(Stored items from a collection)

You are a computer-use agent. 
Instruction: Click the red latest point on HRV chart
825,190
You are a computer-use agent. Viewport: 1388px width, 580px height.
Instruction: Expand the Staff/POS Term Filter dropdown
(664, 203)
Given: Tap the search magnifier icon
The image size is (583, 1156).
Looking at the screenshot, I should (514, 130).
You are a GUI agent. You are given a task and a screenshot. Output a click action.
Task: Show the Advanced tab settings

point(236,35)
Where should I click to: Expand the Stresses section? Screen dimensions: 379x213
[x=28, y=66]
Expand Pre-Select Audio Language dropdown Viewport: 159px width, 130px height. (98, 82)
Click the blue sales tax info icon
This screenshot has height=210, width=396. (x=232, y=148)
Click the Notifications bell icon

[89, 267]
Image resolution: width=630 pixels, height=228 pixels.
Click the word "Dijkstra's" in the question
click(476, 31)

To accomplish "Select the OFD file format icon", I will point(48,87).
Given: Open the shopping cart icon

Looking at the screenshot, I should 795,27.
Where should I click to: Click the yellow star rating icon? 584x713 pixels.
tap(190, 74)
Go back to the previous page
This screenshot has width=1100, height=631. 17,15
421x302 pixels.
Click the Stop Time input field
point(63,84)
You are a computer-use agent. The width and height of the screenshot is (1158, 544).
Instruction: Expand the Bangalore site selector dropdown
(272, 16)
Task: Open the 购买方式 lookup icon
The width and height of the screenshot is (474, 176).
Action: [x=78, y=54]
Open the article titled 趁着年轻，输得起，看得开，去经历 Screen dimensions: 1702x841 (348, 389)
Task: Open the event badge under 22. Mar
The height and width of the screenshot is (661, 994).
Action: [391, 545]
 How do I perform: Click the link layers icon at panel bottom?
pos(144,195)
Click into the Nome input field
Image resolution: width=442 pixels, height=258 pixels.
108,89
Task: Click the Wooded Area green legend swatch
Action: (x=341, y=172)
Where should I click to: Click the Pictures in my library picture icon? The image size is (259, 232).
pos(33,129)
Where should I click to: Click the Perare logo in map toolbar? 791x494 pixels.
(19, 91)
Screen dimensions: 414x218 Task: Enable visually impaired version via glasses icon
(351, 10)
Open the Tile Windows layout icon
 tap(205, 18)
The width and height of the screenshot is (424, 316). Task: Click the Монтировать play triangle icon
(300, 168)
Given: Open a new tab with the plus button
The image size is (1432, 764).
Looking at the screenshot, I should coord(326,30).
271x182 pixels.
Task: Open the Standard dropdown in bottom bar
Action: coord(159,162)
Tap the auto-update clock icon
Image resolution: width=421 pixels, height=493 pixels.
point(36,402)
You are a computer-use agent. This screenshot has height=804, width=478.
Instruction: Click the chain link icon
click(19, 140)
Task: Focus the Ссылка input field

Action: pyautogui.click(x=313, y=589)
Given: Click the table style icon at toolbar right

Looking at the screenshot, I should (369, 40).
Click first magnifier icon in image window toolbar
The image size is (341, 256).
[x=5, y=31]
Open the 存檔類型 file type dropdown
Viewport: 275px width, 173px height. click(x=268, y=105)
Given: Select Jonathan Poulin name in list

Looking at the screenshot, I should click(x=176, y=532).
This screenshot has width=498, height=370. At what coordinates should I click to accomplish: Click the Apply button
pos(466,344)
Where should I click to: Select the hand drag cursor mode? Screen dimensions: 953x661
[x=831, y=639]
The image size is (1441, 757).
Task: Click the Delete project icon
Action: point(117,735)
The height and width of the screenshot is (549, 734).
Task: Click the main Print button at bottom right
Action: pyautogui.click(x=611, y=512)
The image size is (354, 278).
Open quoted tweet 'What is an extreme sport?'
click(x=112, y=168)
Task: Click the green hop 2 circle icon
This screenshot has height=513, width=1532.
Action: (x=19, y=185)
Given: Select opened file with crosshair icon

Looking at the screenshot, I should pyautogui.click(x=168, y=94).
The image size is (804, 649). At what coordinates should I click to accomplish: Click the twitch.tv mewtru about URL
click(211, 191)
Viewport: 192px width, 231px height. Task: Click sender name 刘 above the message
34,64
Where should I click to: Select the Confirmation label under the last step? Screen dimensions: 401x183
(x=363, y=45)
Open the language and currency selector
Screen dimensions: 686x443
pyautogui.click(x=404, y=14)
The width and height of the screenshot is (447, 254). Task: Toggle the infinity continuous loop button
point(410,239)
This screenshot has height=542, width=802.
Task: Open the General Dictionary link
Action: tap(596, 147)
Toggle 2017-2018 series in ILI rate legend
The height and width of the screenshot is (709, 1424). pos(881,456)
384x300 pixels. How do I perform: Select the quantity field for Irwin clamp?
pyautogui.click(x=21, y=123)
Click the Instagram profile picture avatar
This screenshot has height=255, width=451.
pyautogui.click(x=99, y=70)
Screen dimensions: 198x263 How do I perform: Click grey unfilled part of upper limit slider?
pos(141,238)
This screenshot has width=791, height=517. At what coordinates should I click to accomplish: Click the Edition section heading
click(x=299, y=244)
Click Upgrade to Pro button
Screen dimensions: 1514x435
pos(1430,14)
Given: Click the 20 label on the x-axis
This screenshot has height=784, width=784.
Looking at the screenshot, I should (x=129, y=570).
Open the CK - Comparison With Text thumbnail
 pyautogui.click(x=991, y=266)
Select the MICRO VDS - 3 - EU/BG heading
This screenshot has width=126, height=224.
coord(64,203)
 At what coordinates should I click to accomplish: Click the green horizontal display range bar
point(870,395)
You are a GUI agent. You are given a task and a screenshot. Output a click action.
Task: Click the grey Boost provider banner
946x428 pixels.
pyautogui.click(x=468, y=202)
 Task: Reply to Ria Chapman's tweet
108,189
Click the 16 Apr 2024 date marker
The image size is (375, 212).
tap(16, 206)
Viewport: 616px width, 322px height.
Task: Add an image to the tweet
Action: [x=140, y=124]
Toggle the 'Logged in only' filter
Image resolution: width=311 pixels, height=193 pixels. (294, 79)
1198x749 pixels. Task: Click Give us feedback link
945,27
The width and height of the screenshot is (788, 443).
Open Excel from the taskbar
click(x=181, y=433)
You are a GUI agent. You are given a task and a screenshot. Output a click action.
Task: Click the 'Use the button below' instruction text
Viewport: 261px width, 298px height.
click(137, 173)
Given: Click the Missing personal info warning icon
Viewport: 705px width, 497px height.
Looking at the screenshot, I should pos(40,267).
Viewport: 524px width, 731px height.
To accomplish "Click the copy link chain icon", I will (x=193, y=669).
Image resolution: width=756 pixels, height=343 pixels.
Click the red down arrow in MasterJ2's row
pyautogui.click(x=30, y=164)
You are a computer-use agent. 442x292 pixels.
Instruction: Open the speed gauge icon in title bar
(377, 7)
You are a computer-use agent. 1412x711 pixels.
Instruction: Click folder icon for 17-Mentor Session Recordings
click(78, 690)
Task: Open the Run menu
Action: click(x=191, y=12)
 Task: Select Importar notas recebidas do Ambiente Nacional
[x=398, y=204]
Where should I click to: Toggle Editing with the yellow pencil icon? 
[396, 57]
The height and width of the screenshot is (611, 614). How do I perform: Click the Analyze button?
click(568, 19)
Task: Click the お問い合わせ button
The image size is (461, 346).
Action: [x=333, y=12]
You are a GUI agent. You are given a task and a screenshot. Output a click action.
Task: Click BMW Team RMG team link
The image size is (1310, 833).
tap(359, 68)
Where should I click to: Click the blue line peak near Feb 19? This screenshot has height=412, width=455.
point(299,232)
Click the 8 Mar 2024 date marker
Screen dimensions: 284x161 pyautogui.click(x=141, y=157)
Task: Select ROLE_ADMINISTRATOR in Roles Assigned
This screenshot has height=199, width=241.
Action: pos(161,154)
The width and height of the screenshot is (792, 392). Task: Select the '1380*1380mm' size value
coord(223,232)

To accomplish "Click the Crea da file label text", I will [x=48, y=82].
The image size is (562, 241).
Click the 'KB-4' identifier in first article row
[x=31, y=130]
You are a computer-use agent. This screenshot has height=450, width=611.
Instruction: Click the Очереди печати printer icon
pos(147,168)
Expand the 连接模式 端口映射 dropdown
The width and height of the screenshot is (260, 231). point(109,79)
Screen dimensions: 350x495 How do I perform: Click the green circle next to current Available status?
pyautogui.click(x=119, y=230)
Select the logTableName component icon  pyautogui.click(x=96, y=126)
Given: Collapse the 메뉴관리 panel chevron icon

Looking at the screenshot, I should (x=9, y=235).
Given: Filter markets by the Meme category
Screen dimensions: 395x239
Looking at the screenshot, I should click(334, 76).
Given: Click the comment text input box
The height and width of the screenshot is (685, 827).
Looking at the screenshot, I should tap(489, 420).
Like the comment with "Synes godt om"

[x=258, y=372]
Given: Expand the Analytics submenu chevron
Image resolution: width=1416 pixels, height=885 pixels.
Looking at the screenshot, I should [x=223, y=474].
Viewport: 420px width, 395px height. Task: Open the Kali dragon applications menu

(Exercise description) What lines hold the string "will"? Pick them out of the data.

(Answer section)
To accomplish "Select the OFD file format icon", I will point(48,87).
To accomplish "Click the copy link chain icon", I will (x=193, y=669).
To accomplish "Click the Crea da file label text", I will [x=48, y=82].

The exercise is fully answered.